Существенной характеристикой такого пространства становится заполненность многочисленными одинаковыми или однотипными предметами, подчеркнуто бессмысленными, с обращающей на себя внимание поверхностью или формой. Достаточно вспомнить описание квартиры Постельникова в повести «Смех и горе», где практически все предметы интерьера присутствуют в нескольких экземплярах или вариациях: «Крашеные полы были налощены, мебель вся светилась, диван был уложен гарусными подушками, а на большом столе, под лампой, красовалась большая гарусная салфетка; такие же меньшие вышитые салфетки лежали на других меньших столиках. Все окна были украшены цветами, и у двух окон стояли два очень красивые, самой затейливой по тогдашнему времени работы дамские рабочие столика... По углам были, как я сказал, везде горки и этажерки, уставленные самыми затейливыми фигурками...». Вещь здесь становится социальным и знаковым элементом. Именно благодаря «сопряжению» саквояжа с «приватными делами» (сватовство, приискивание женихов и невест, покупщиков на мебель, передача записочек, отыскивание денег под заклады), Домне Платоновне «не проникнуть куда бы то ни было... даже невозможно: всегда у нее на рученьке вышитый саквояж с кружевами, сама она в новеньком шелковом капоте; на шее кружевной воротничек с большими городками, на плечах французская шаль с белою каймою; в свободной руке белый, как кипень, голландский платочек...» и т.д. Саквояж и кружева выступают «пропускным видом», теряют свой исконный смысл, приобретая смысловую причастность социальному миру. В повести «Смех и горе» Ватажкова постоянно преследует «вербный купидон», который выступает символом «охранительного» пространства. Характерно, что изначально наличие ветки вербы, прикрепленной к праздничной фигурке херувима, свидетельствует не только об «охранительной», но и «проводящей» функции его в русской культуре. В этой связи замена вербы на розгу в пространстве данной повести говорит о нивелировке исконного значения и замене его «охранительным».

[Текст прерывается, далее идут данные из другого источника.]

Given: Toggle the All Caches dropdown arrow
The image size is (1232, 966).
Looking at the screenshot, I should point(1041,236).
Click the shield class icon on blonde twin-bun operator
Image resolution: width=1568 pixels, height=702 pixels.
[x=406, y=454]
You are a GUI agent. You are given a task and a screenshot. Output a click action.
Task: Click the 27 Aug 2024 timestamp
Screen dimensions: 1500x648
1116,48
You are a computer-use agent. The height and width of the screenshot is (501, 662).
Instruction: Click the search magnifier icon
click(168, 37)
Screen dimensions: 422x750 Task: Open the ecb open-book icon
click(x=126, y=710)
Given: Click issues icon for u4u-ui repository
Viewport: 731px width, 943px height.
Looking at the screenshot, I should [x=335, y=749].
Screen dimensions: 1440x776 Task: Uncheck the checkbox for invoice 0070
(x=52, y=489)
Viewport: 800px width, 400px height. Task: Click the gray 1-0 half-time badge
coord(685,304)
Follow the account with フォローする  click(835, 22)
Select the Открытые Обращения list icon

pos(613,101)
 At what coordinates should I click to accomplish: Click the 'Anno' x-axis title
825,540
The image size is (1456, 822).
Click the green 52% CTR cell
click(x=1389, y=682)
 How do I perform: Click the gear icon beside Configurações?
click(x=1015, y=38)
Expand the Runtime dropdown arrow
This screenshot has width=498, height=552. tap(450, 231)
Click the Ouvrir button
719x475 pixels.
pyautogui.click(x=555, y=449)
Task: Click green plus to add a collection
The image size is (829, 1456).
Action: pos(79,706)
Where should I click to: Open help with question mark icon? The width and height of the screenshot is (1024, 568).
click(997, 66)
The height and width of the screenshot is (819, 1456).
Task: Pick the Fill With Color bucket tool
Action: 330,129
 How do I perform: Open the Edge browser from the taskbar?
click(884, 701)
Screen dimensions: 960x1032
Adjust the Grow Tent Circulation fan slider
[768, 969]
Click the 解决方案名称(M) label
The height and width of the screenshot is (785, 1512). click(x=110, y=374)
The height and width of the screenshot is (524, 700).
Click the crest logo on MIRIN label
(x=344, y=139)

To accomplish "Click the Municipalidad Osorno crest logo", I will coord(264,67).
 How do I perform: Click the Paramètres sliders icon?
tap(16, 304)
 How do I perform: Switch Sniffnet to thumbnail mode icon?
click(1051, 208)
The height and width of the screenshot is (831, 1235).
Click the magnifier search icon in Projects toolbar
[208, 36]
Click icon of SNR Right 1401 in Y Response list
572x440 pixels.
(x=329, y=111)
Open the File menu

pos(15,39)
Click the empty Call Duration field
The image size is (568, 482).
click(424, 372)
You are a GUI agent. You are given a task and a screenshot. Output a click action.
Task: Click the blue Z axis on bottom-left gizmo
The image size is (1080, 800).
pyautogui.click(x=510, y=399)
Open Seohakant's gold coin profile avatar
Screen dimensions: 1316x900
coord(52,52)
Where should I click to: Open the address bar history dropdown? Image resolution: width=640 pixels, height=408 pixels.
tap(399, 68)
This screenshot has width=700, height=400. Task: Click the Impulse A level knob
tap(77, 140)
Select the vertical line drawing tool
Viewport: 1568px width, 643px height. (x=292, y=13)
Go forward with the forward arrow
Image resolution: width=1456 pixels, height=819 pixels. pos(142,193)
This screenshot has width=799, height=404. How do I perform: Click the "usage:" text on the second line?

Появление языческого именования «вербного херувима» (Купидон) перечеркивает онтологическое понимание образа, утверждает приоритет «посюстороннего» (П.А. Флоренский, 2001, 20) мироощущения в сознании большинства героев произведения, для которых локальный наличный мир и есть «весь мир», все бытие. Поэтому театрализованное пространство в рассматриваемой повести (то же относится к другим повестям) непрерывно только в своей причастности к социальному миру, но на уровне нормальной прагматики совершенно пусто, мнимо, наделяет все заведомо несовместимыми свойствами: Вербный Херувим превращается в Купидона с розгой, деятельность становится профанацией, помощники оказываются соглядатаями, становой - богословом, священнослужитель - воином, добро и зло оказываются взаимозаменяемыми. Система русской жизни «опредмечивается» децентрированным положением человека - «не на своем месте». Это отсутствие «своего места» есть отсутствие предназначения, только «своего» имманентного и единственного смысла в всеобщей «жизни» «длительности». В данном контексте фраза станового Васильева «не все ли равно, на каком стуле ни посидеть в чужой гостиной», прочитывается как «не все ли равно, кого играть». Таким образом, «граница» пролегла внутри самого человека, обусловив разрыв социального и онтологического, телесного и душевного. Лесковский герой не просто ведет себя по-разному в различных обстоятельствах. Двойственность становится здесь принципиальным качеством сознания героев, тем нравственно-психологическим ядром, которое и составляет основу их личности. Сущность этой двойственности можно определить категорией «двойного сознания» как такого типа сознания, «для которого принципом стал двойственный, противоречивый, сочетающий взаимоисключающие начала этос, принципом стала опровергающая самое себя система оценок текущих событий» (В.Ф. Кормер, 72). Эта раздвоенность не раскалывает Я героев, так как ее носителем является целый социум или социальный слой, воплощающийся в образе «микросреды». Разъединение материального и духовного, конкретно-исторического и онтологического начал приводит к возможности занять любую из взаимоисключающих позиций, узаконить свою двойственность.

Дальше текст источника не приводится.